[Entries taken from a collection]
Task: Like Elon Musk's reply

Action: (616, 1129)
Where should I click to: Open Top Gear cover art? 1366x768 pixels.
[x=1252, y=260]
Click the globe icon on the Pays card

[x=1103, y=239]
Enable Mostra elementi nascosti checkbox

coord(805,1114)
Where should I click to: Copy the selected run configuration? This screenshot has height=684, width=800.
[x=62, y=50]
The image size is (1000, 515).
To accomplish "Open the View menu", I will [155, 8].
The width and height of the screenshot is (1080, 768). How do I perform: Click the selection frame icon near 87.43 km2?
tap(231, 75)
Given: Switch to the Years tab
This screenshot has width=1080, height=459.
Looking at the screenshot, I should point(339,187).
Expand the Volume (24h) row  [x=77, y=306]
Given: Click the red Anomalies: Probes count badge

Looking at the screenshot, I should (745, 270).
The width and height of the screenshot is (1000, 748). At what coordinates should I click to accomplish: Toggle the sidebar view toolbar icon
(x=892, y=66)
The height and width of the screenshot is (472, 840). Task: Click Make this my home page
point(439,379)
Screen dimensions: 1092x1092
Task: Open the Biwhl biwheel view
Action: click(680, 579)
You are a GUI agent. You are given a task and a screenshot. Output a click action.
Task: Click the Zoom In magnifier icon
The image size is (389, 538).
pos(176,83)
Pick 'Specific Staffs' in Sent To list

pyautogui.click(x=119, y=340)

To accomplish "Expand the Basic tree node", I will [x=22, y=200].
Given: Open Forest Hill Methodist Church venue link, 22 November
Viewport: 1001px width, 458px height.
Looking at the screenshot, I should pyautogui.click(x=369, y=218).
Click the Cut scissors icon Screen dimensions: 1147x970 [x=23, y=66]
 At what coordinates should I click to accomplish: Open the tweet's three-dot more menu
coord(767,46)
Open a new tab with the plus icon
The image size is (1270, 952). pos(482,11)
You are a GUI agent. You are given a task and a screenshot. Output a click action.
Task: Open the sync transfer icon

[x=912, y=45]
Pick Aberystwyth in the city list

## WHAT YOU SHOULD DO:
From the entries, count the lines that hold the string "will". Nothing but the number is needed.

## RESULT BELOW:
2